Tuesday, February 5, 2008

#9

Deadwood

The first of what promises to be several HBO series on this list. This one only ran for three seasons, and it ended badly, with no real resolution. Additional two-hour movies have been promised, but until they come out, no credit can be given.

However, in the short time it ran, the free reign of cable allowed David Milch to prove he could be the Shakespeare of profanity he only hinted at on NYPD Blue. His Ned Allen? Ian McShane as Al Swearengen (yeah, great name), one of the best tv characters of all time. Not only could he curse like a sailor poet with his manly, gravely voice, getting his prick (never dick, cock, or shlong- always prick) sucked by whatever whore was within arm's reach, but he was damn handy with a blade. His arc over the three seasons was equally fascinating. He went from out-and-out villain to the unlucky victim of kidney stones and a shady knife wound, eventually emerging as a reluctant hero of sorts in the final season.

McShane's role only slightly eclipsed the work of Timothy Olyphant, whom I'm a big fan of (he was the villain in the mostly forgettable Die Hard IV, and the no-nonsense drug dealer who hated the Family Circus in GO). Olyphant played Bullock in the Wyatt Earpesque ex-lawman who just wants to run a business but has had all he can stand and can't stands no more so becomes sherrif again role. All you'd need to watch is the pilot to be hooked on his character, where he hangs some criminals while holding off a mob at gunpoint in an incredibly intense scene.

As usual with HBO shows, the rest of the ensemble cast is filled out mostly with no-names who do fantastic jobs, particularly the creepy guy from season two who kills all the hookers. He later ended up playing a doctor on John From Cincinnatti, which Milch also wrote, apparently at the expense of those much-rumored Deadwood finale movies.
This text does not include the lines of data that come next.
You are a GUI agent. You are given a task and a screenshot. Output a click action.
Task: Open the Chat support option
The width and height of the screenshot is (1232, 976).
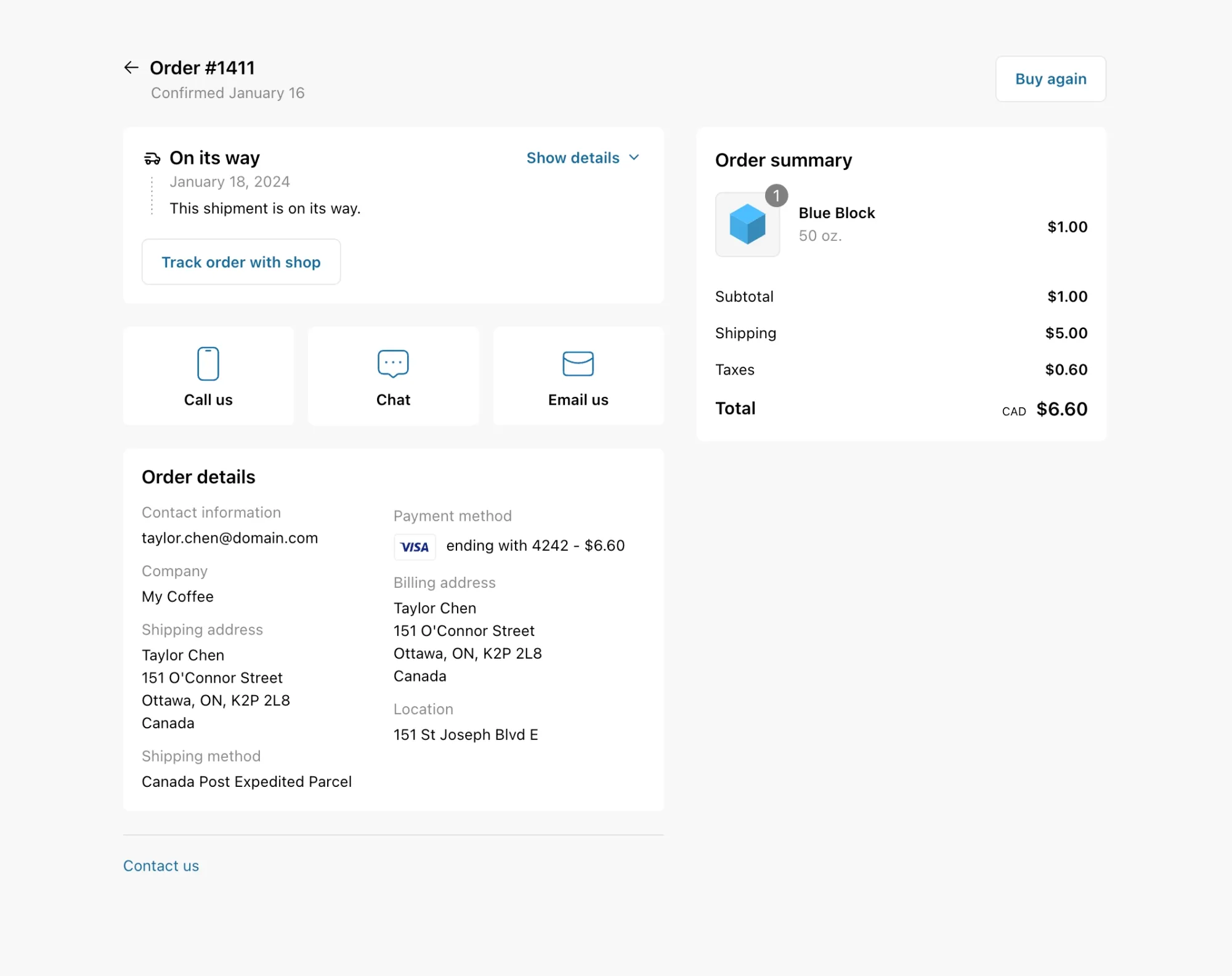click(392, 376)
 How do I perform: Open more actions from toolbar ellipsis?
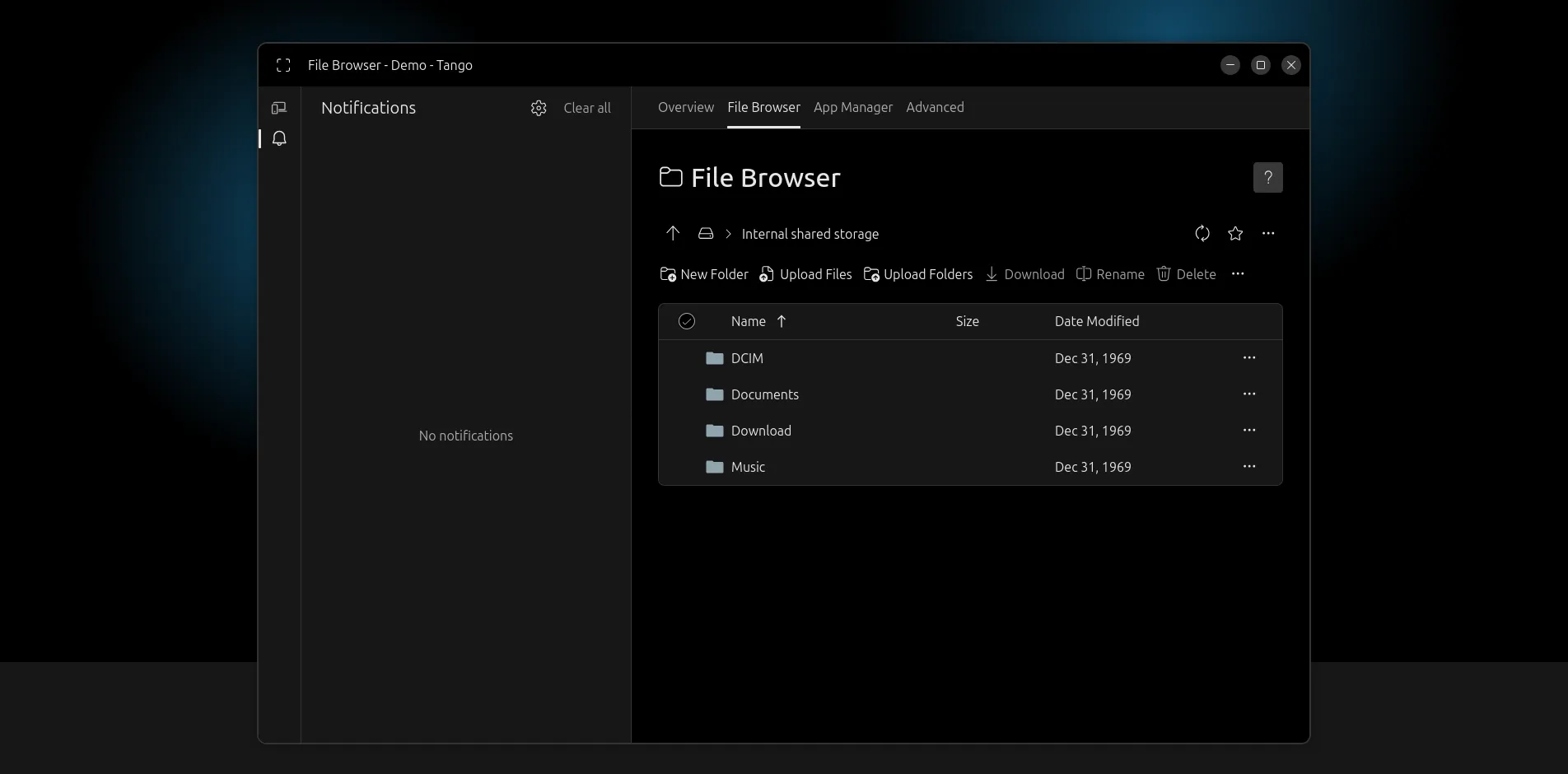pyautogui.click(x=1238, y=274)
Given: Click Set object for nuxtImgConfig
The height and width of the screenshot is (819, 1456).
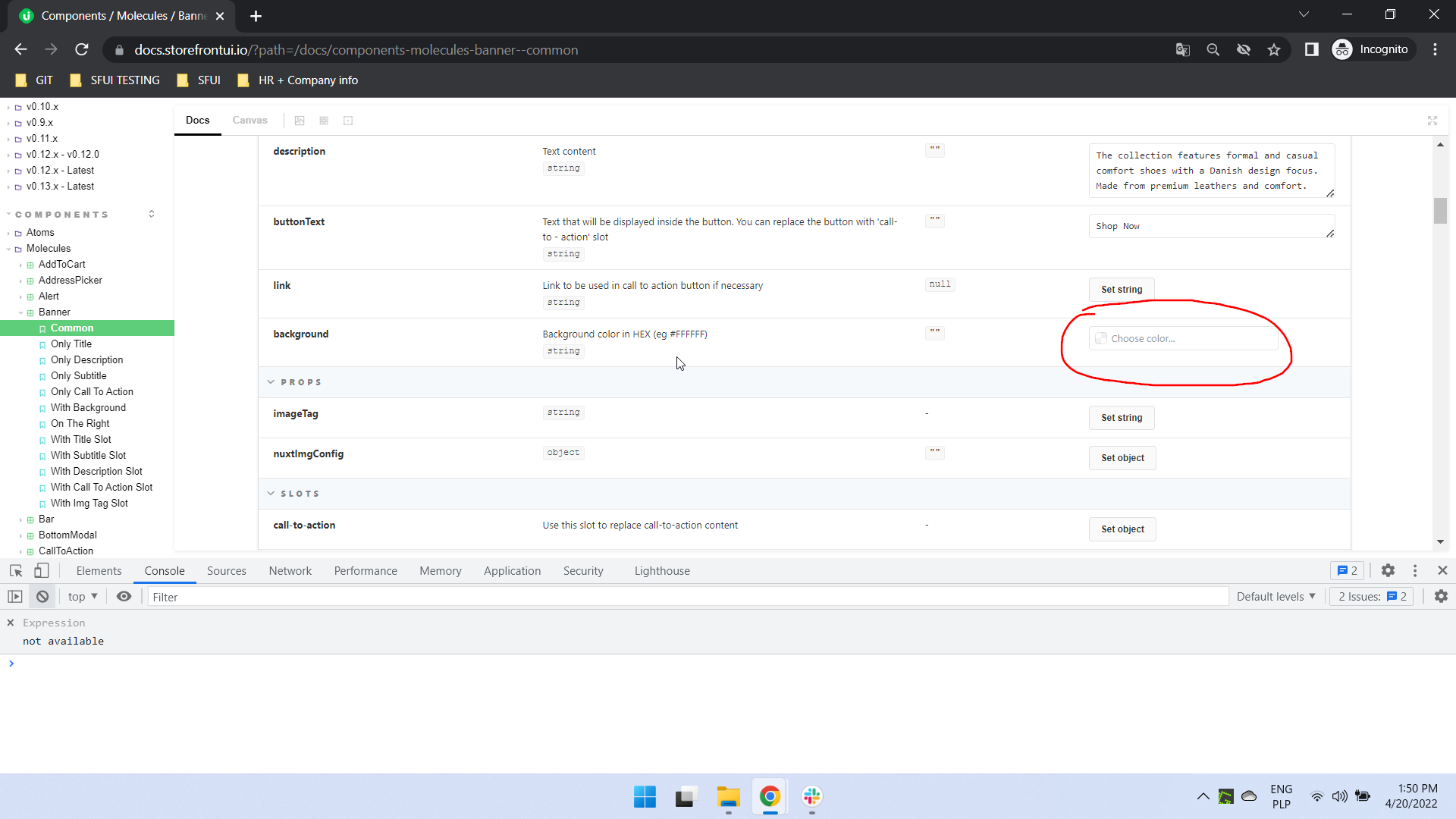Looking at the screenshot, I should (1122, 458).
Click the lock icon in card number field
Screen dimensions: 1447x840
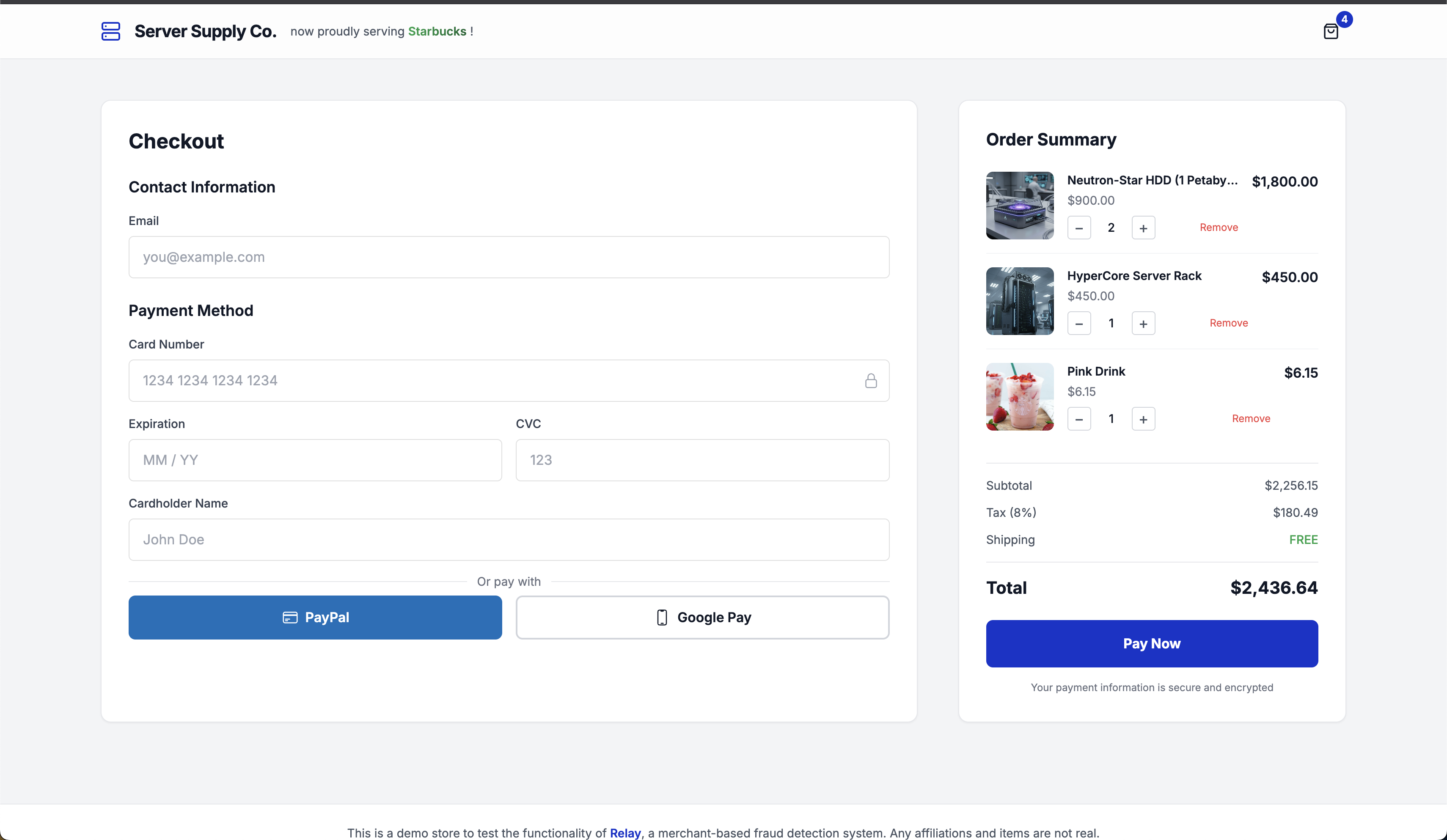(x=870, y=381)
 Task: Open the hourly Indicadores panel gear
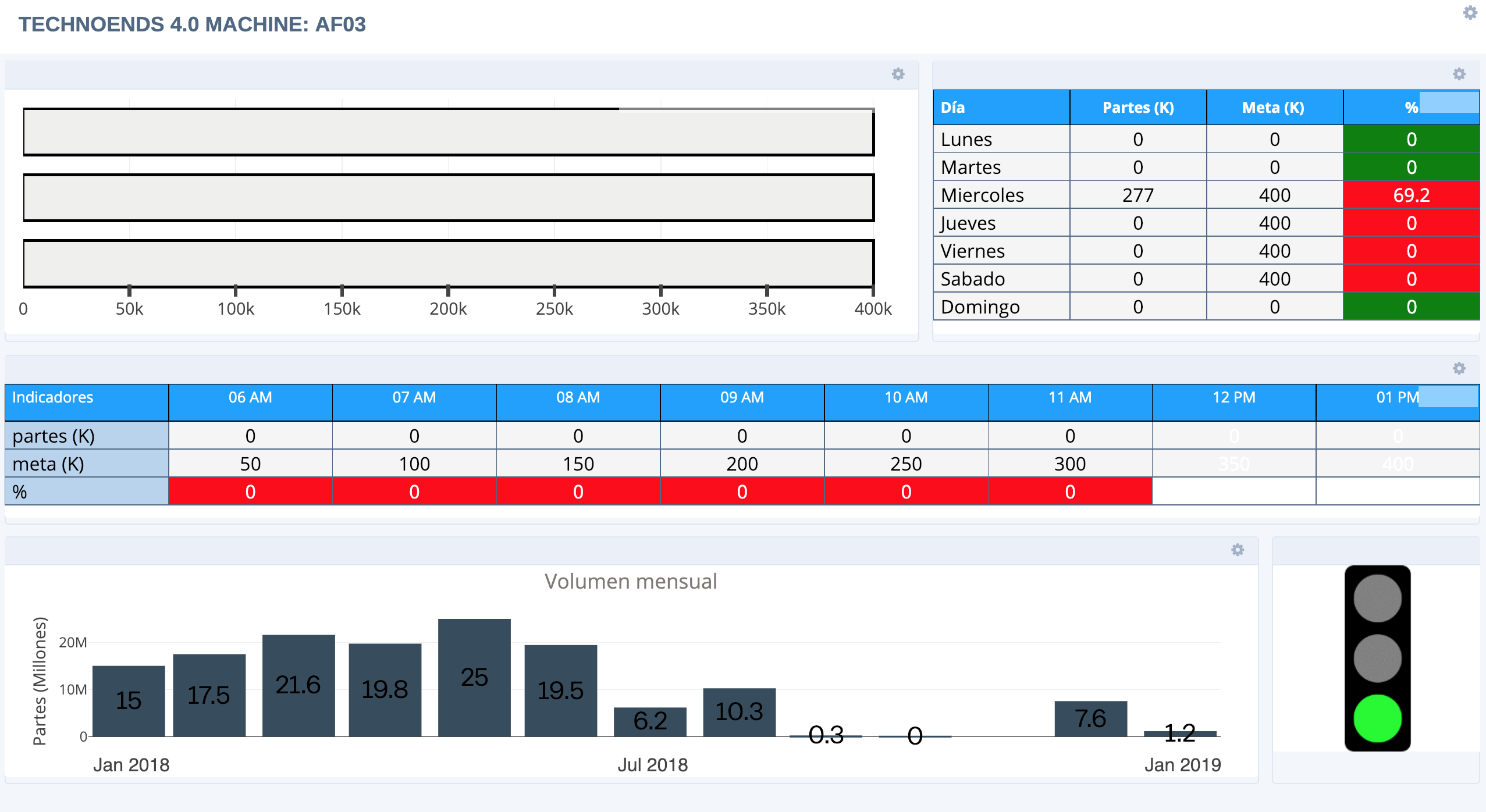pos(1459,368)
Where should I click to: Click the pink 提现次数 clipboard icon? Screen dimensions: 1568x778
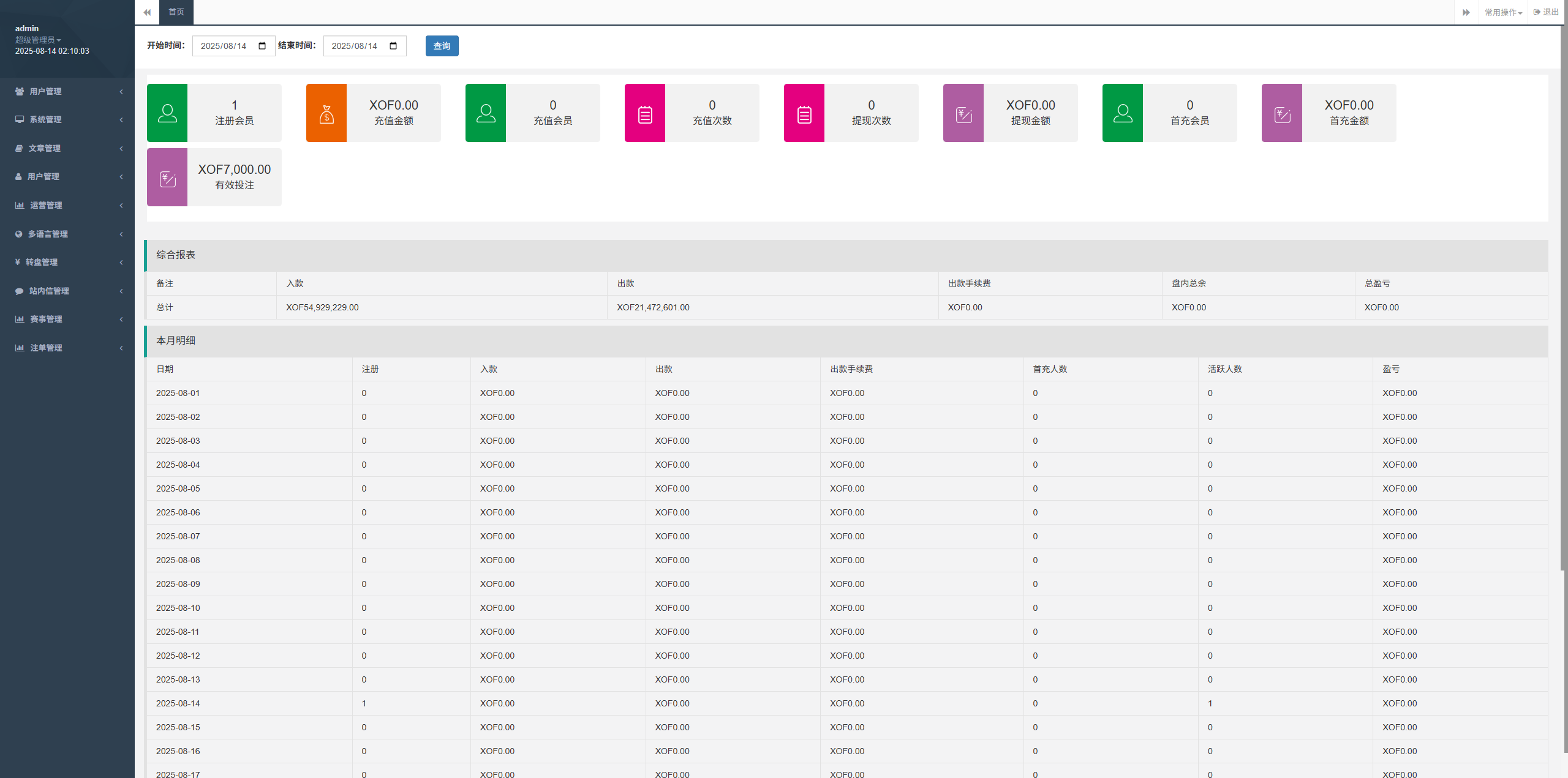[804, 113]
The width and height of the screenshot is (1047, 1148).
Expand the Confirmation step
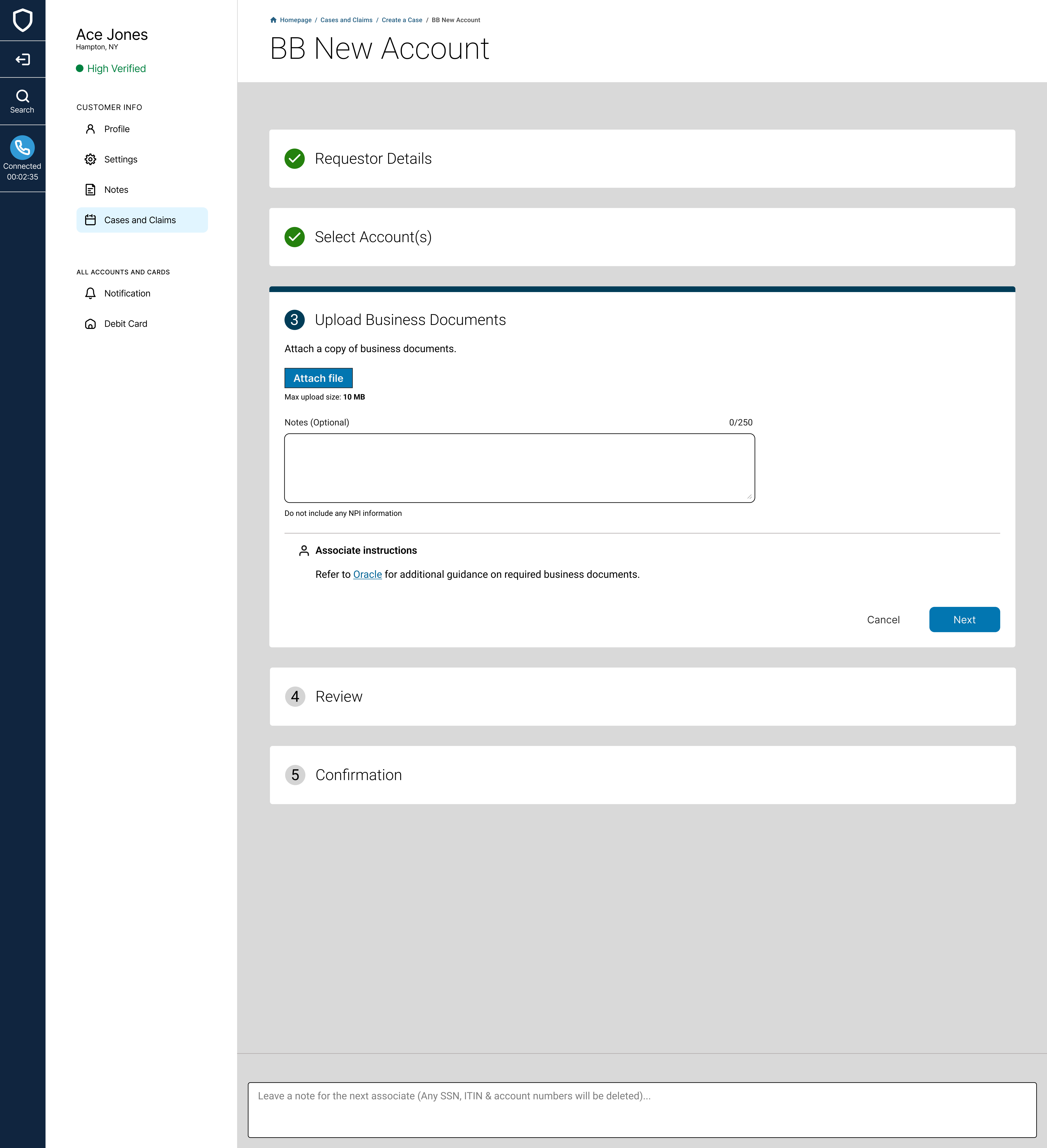(x=358, y=775)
That makes me hate that show even more than the fact that it's 12 hours of my life I'll never get back.

Much like The Sopranos, there's a lot of slowly-built ill will that culminates every three or four episodes in some well-earned violence. Also like The Sopranos, it can be pretty hard to figure out what's going on at times. There was an entire season's talk about "Montana" and "Pinkertons" that I never quite got. However, the sets are wonderfully muddy and authentic-looking, and every once in a while you get to see some boobs or even the promised land. Although sometimes it's on a prostitute of substantial girth, and it's kind of a turn off. Well, at least Al never seemed to mind.